How was Slash.artwork created and what is the idea behind it?
Drawing has always been my hobby and a way of expressing myself. However, my illustrations usually remained in my drawers. For the last two years I felt like I would like to start sharing some of them with more people and so, somewhat hesitantly, I set up my first social media account (Instagram) where I started uploading related material. There was no specific plan from the beginning, but little by little, through the creation but also the interaction with people who liked my designs, it all started to take a much more specific form. As I started to find my personal style, the themes that express me the most and finally to make slash.artwork as it is today. The easiest of all for me was to choose a name since I immediately chose to give it our dog’s name (Slash).
What is your main source of inspiration for your illustrations? Are they hiding something from your personal story?
I’ve always loved using colors, flowers, and females in my drawings but especially in the last year I have started to combine them in a way that helps me to express my thoughts or feelings about issues that concern me. Thus a big part of my themes has to do with feminism, equality, body positivity/selflove and nature. I consider these to be pieces that are personal stories/thoughts/values not only of me but of us all. In fact, even if we do not always realize it, they are parts of our lives and it is worthwhile to deal with them as much as we can.
Today we are talking about a digital form of activism. Do you think that an Instagram page can inspire and empower?
It makes sense to be wary of social media platforms as they are often a means of reproducing toxic content. However, they are still tools in our hands and in fact tools that enable different people from all over the world to communicate and share things. I believe, then, that with proper use they can inspire and bring new possibilities to activism and I feel that lately we are seeing more and more such examples (eg movements like #metoo, #blacklivesmatter etc).
“I do not believe that there is even one woman who has not experienced some form of violence in her life”.
What messages do you want to send out?
Generally speaking, It is a challenge to get a message through an illustration and there are many times that I am not sure if what I am thinking at the time I am making it will actually be understood by the person who sees it. But definitely many of my illustrations have been created on the basis of my thoughts in favor of equality, feminism, diversity, human rights and love for ourselves, others and nature and I will be very happy if they finally manage to pass some of those messages.
How did you experience the outbreak of the Greek #metoo?
I don’t think that there is even one woman who has not experienced some form of violence in her life, so it is very important that our voices are now heard.

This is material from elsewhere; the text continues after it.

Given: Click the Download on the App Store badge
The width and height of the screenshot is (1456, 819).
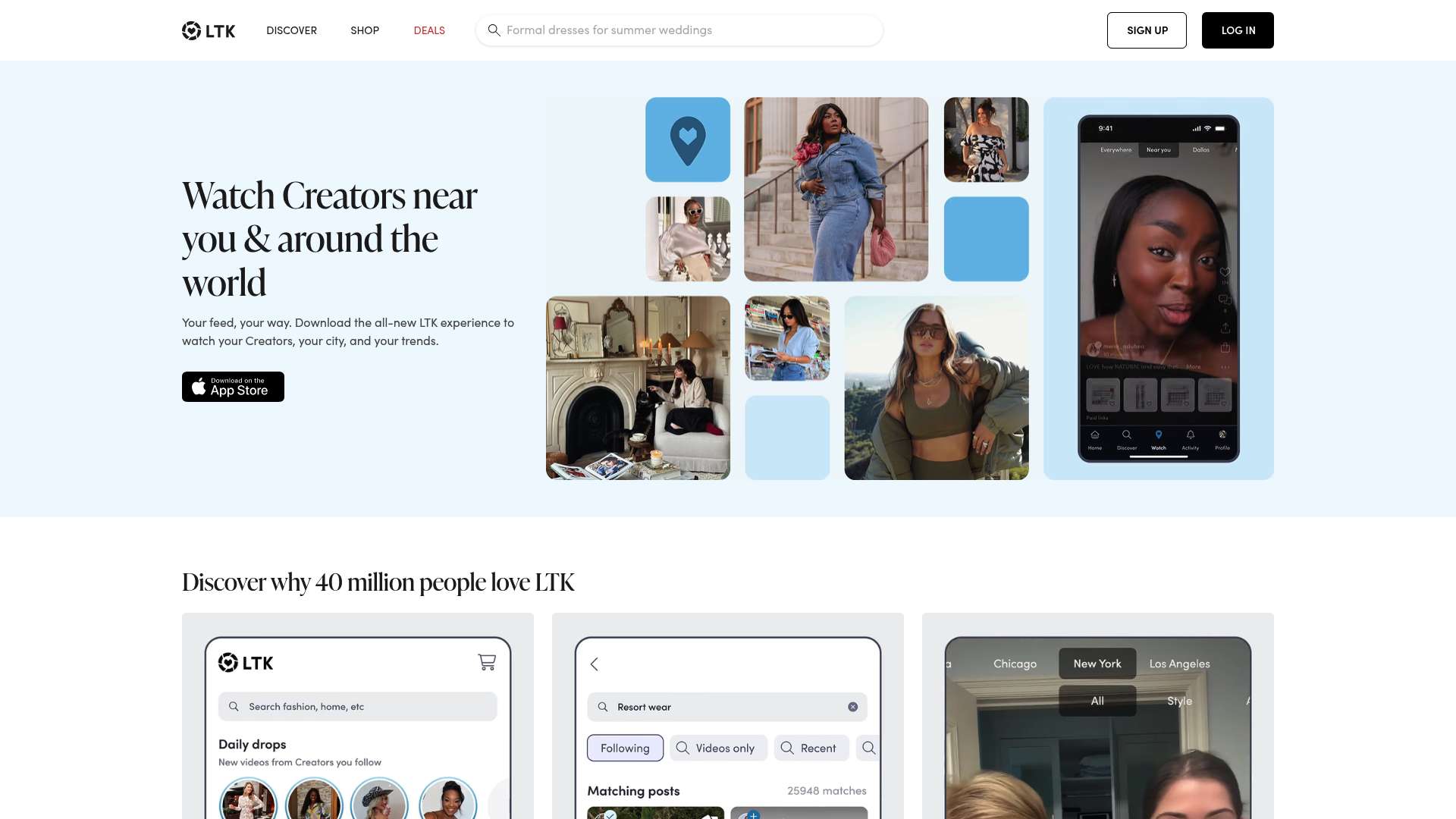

It is an important start but there are still many steps to be taken and I hope we are now starting to move in a better direction.

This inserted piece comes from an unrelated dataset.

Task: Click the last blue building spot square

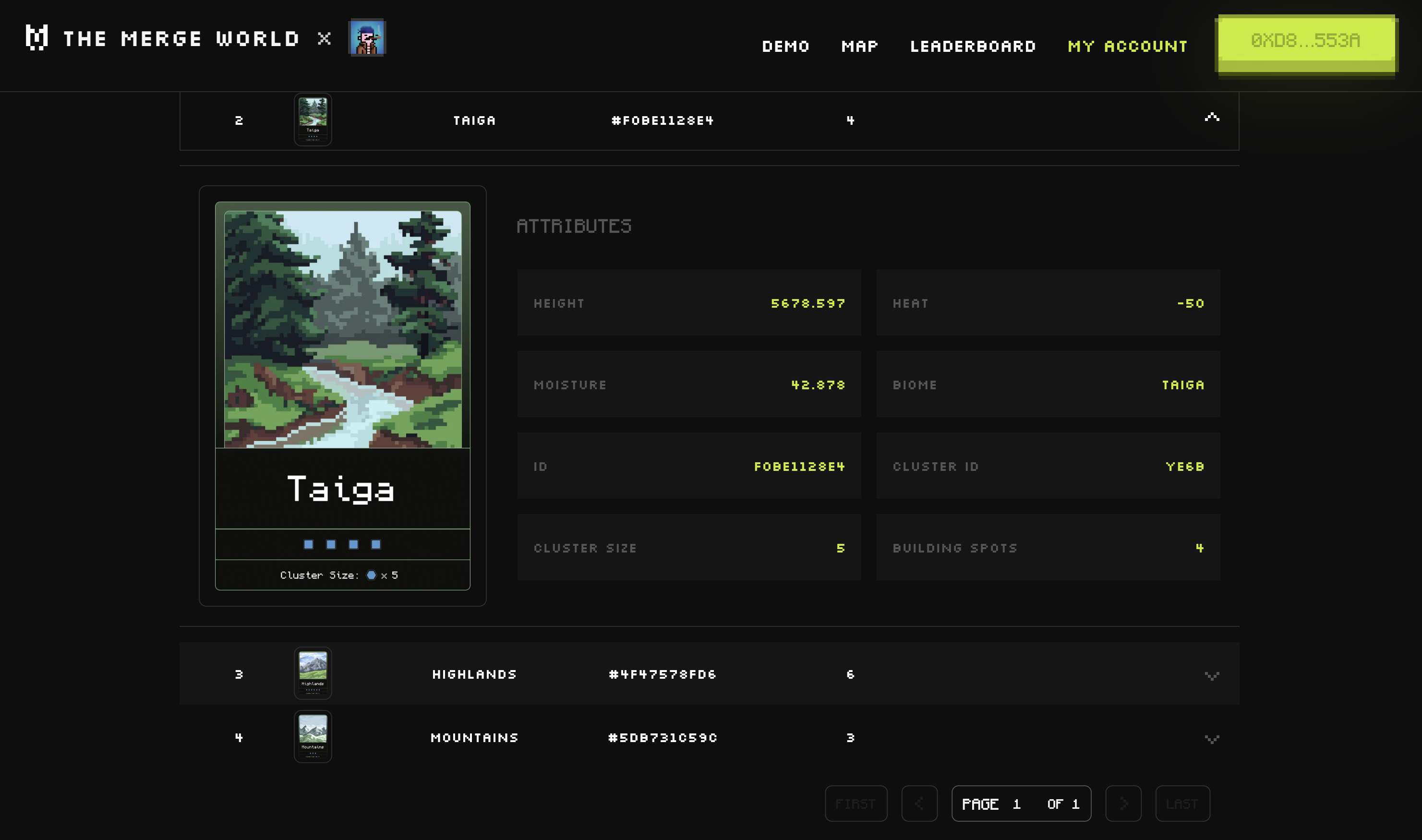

The developments of the events are reflected in your creations. How does this work for you?
I am happy to realize that image has power, and through an illustration you can find your own feeling or thought, so somehow, by sharing my illustrations with other people, I feel that sometimes we share our thoughts or opinions. This for me is another, beautiful side of illustration.
“Many of my designs have been created based on my thoughts in favor of equality, feminism, diversity, human rights and love for ourselves.”
Those of us who follow you on Instagram, believe that you spend your day drawing. What is a typical day like for you?
The truth is that I do not spend all my days like this, although I would like to. I have studied computer engineering and I work every day until the afternoon in a company, so as a matter of fact there is not always time or energy to deal with drawing. But because it’s something I love so much, I always try to find time in my week to draw. Other than that, I really enjoy spending time with my loved ones, books, movies and as much contact with nature as possible.
What would you say to a young person who draws to encourage them to publish their prints?
If they feel that they want to share their designs with more people, then just try it and never fall into the trap of dealing with likes, followers, etc. Creating is a wonderful process in itself and we do not need to get into the process of “measuring” its success. All we need to do is create and share.